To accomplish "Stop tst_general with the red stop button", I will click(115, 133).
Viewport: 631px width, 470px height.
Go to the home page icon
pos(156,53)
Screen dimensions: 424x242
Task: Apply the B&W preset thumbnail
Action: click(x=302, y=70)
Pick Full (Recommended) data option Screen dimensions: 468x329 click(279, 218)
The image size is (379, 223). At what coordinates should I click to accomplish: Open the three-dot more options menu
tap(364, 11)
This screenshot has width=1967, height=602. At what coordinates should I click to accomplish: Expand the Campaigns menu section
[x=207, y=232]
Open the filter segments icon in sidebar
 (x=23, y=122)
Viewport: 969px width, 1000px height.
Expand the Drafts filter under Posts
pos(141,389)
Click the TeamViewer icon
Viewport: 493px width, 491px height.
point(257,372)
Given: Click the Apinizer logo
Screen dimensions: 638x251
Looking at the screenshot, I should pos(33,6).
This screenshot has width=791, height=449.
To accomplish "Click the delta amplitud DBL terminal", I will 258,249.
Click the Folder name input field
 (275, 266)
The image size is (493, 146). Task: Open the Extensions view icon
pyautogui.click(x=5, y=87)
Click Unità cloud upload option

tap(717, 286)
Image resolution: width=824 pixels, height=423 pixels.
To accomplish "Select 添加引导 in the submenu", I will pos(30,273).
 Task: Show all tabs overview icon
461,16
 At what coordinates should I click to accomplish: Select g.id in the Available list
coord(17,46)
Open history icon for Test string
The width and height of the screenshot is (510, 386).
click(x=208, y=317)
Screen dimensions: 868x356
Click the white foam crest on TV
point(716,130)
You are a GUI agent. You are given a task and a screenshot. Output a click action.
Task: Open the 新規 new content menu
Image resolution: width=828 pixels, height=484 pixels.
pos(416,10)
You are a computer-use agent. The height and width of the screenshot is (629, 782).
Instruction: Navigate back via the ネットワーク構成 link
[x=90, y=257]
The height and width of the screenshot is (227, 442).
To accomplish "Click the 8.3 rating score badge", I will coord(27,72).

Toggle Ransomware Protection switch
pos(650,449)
------
Activity = Look through the material above. Copy each line where the word "agent" appears.

Task answer =
You are a GUI agent. You are given a task and a screenshot. Output a click action.
You are a computer-use agent. The height and width of the screenshot is (629, 782).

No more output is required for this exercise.